• _TASK BRIEF_
Look below for the line that has "Task: Open Captain". Set down the lines from there through the line that has "Task: Click the red 射正 shots-on-target bar", exactly as written.

• _LISTED RECORDS_
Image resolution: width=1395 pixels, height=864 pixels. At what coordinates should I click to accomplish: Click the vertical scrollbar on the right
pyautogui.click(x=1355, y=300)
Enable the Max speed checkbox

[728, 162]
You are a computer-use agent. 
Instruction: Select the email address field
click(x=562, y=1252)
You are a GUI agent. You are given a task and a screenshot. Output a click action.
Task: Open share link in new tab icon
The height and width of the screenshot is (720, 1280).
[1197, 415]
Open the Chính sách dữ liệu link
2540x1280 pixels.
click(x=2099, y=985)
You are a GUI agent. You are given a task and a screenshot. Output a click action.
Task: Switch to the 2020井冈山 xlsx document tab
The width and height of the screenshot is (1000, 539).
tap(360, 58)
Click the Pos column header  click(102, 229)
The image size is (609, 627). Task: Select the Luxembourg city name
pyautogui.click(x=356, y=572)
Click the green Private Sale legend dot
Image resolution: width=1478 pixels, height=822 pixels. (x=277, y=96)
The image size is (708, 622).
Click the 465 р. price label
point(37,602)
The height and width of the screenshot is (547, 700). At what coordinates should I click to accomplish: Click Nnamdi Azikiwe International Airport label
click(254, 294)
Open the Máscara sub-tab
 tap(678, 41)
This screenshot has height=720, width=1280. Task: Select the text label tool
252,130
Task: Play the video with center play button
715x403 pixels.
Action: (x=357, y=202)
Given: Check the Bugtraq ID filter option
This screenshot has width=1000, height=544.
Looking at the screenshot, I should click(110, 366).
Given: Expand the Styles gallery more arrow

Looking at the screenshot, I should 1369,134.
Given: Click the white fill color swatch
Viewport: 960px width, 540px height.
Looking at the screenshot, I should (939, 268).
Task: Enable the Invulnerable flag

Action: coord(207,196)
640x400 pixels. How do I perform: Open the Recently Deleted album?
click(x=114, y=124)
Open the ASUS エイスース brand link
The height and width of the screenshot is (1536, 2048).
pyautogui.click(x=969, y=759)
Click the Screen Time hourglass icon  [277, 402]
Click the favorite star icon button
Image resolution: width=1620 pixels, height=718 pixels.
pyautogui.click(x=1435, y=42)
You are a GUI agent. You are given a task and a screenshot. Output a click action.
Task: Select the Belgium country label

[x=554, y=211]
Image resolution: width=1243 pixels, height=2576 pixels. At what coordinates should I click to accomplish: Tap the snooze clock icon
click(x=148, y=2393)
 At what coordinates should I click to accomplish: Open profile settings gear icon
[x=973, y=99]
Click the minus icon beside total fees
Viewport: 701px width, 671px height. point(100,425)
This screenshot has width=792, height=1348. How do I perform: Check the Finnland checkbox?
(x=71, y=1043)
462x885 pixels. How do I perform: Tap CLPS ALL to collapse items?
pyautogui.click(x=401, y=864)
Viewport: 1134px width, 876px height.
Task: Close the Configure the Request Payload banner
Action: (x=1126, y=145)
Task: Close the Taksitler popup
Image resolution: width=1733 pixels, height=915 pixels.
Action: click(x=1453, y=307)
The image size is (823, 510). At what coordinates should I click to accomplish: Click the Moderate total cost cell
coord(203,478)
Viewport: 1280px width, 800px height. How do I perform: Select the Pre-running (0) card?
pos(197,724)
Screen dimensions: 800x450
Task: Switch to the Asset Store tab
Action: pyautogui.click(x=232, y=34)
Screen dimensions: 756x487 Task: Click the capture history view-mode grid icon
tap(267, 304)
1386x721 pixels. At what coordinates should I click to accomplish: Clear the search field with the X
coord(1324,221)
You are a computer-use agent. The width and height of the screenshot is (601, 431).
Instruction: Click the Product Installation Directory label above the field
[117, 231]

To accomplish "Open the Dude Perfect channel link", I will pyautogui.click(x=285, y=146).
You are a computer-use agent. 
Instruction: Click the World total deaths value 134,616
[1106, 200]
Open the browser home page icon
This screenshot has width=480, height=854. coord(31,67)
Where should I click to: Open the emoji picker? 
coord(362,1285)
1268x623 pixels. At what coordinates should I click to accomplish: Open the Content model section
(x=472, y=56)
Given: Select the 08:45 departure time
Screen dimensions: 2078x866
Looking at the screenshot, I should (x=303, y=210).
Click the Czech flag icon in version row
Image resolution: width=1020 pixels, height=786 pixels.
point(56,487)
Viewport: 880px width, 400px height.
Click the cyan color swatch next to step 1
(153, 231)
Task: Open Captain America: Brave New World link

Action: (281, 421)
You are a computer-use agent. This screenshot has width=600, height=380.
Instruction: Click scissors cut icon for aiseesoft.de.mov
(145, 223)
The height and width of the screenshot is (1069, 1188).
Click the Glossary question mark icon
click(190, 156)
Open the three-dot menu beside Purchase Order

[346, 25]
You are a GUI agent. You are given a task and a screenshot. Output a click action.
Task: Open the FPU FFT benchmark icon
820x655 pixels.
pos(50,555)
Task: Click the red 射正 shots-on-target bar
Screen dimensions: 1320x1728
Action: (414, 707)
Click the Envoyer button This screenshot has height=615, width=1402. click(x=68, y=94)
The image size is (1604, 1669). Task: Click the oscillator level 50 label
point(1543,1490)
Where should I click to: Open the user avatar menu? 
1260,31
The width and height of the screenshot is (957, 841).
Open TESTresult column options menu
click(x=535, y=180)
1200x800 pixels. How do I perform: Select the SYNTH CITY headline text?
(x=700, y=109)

• _TASK ANSWER_
Task: Open Captain America: Brave New World link

Action: (281, 421)
You are a computer-use agent. This screenshot has width=600, height=380.
Instruction: Click scissors cut icon for aiseesoft.de.mov
(145, 223)
The height and width of the screenshot is (1069, 1188).
Click the Glossary question mark icon
click(190, 156)
Open the three-dot menu beside Purchase Order

[346, 25]
You are a GUI agent. You are given a task and a screenshot. Output a click action.
Task: Open the FPU FFT benchmark icon
820x655 pixels.
pos(50,555)
Task: Click the red 射正 shots-on-target bar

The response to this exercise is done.